- Theatrical Poster
- Directed by: Kris Kaczor
- Written by: Inila Wakan
- Produced by: Kevin Bayson
- Cinematography: Matt Lyons
- Edited by: Steve Nemsick
- Music by: Kris Kaczor
- Release date: March 4, 2022 (Santa Barbara International Film Festival);
- Running time: 69 minutes
- Country: United States
- Language: English

= Big Crow =

2022 film directed by Kris Kaczor

Big Crow is a 2022 American documentary film directed by Kris Kaczor. The film examines the life and impact of SuAnne Big Crow, a young Lakota basketball player who used her talents to fight racism, violence, drugs and alcohol on Pine Ridge Indian Reservation in South Dakota. In 1989 Suanne made history, bringing the first-ever class A girls state basketball championship to a native high school.
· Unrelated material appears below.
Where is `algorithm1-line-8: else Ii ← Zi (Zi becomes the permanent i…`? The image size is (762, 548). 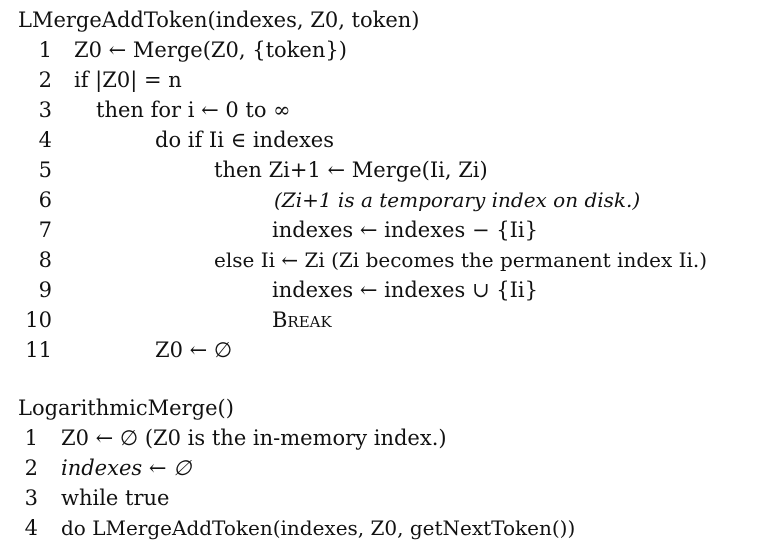 algorithm1-line-8: else Ii ← Zi (Zi becomes the permanent i… is located at coordinates (461, 260).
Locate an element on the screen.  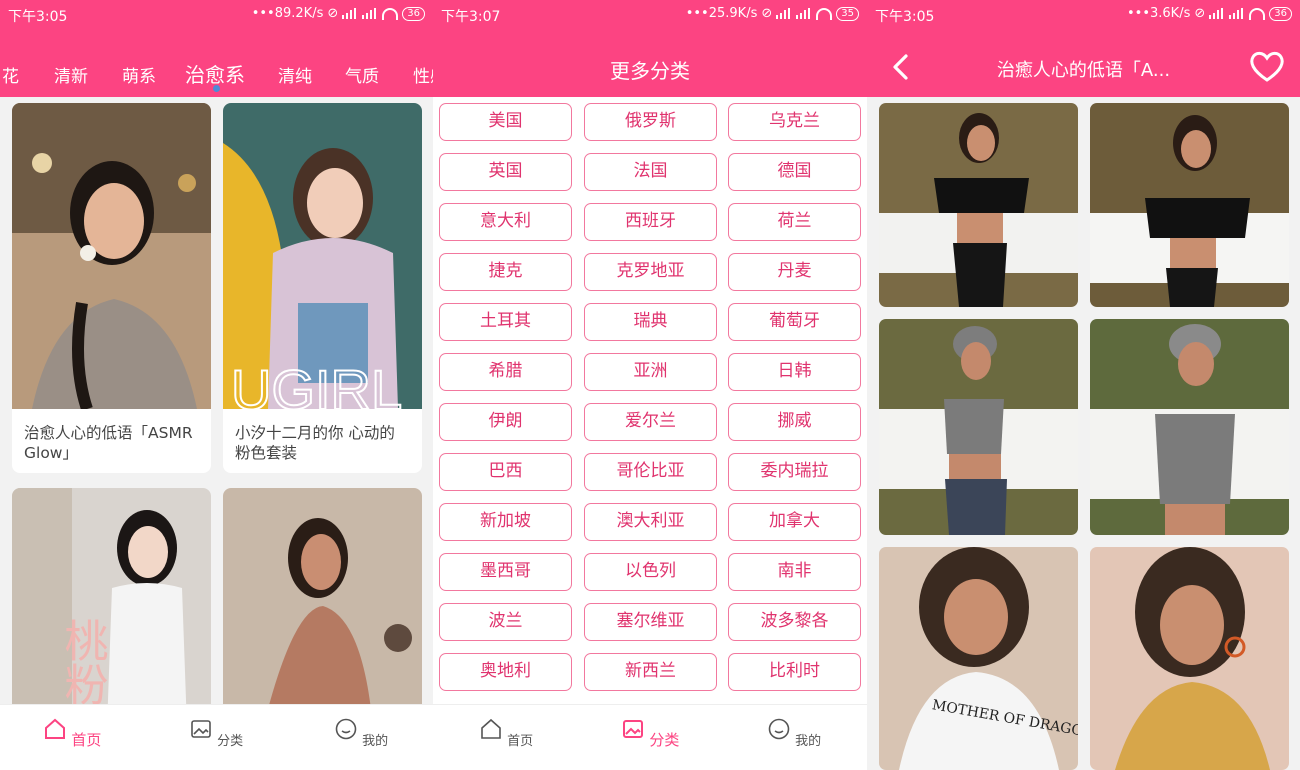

Her tragic death in a car accident in 1992 served to cement her legacy as an activist and gave power to a voice that remains effective today, thirty years after her death.

==Cast==
- SuAnne Big Crow
- Leticia “Chick” Big Crow
- Cecelia “CeCe” Big Crow
- Frances “Pigeon” Big Crow
- Kellee Brewer
- Angie Big Crow
- Toni Morton
- Rayette Provost
- Bryan Brewer
- Bamm Brewer
- Raymond Eagle Hawk Jr.

== Release ==
Big Crow had its premiere at the Santa Barbara International Film Festival in 2022.